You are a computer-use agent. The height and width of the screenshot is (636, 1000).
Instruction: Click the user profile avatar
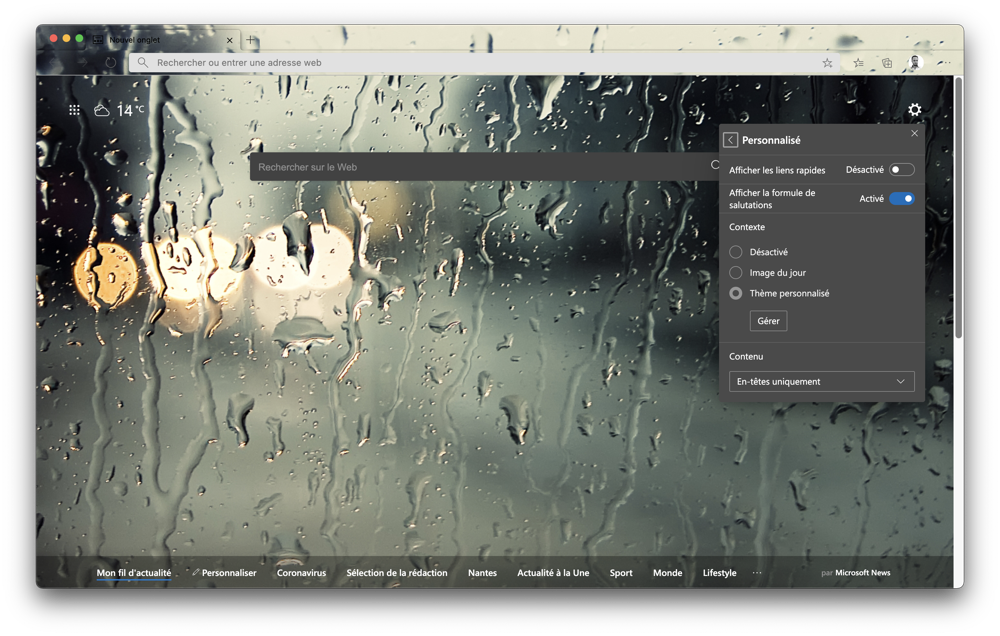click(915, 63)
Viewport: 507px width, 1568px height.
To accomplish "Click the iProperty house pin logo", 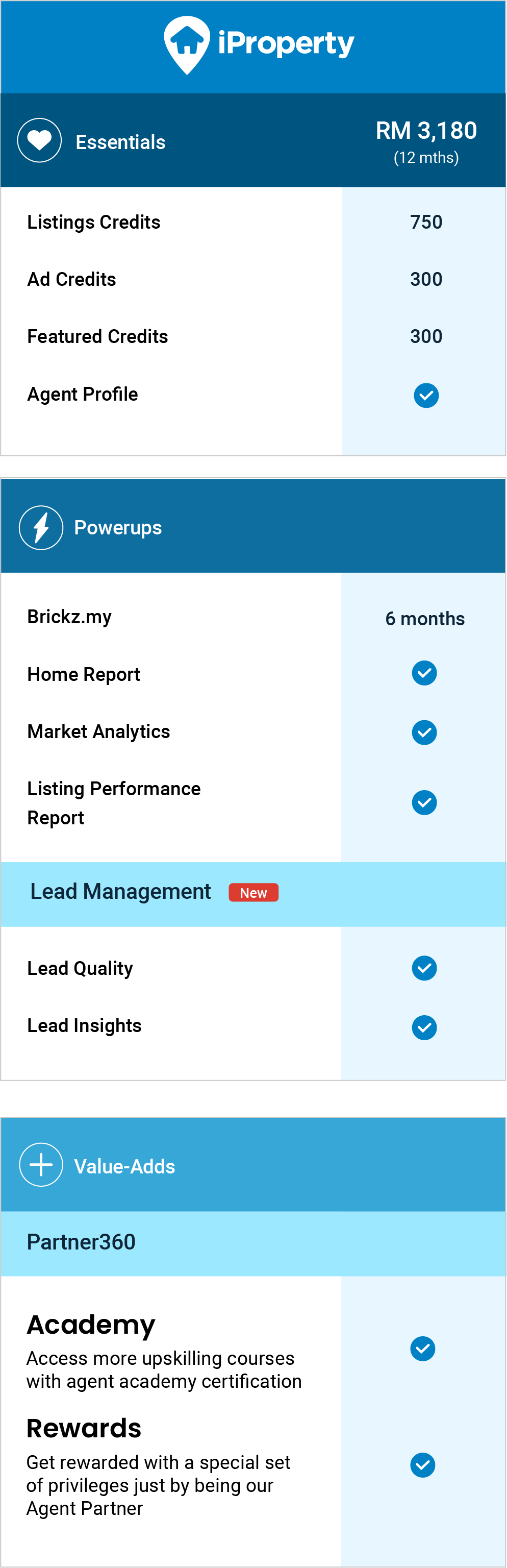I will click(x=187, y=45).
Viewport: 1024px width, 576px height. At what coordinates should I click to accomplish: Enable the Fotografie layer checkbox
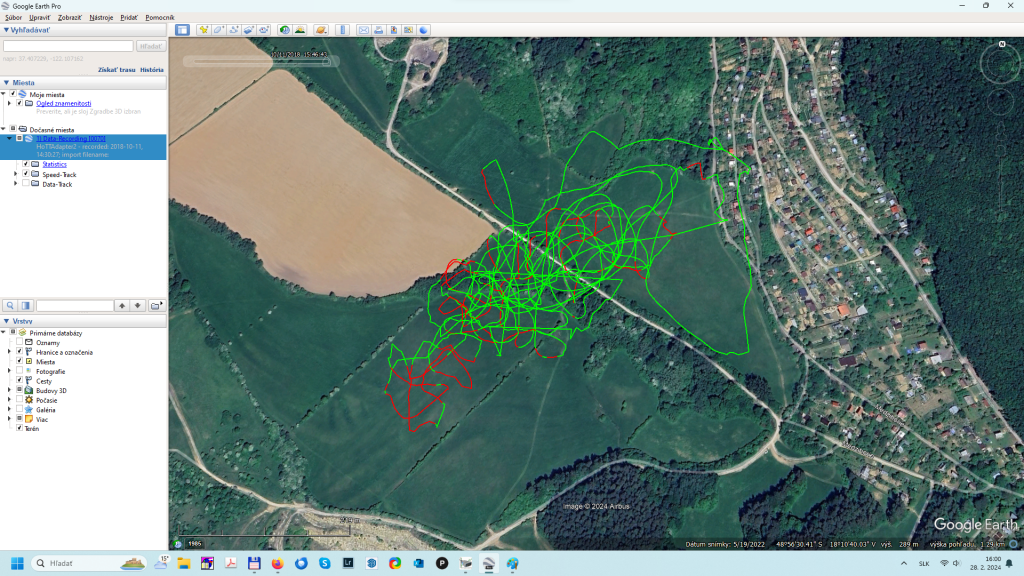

> Exercise: How many lines of the listing contain the string "width"? Reply with the number alone.

> Solution to the problem: 3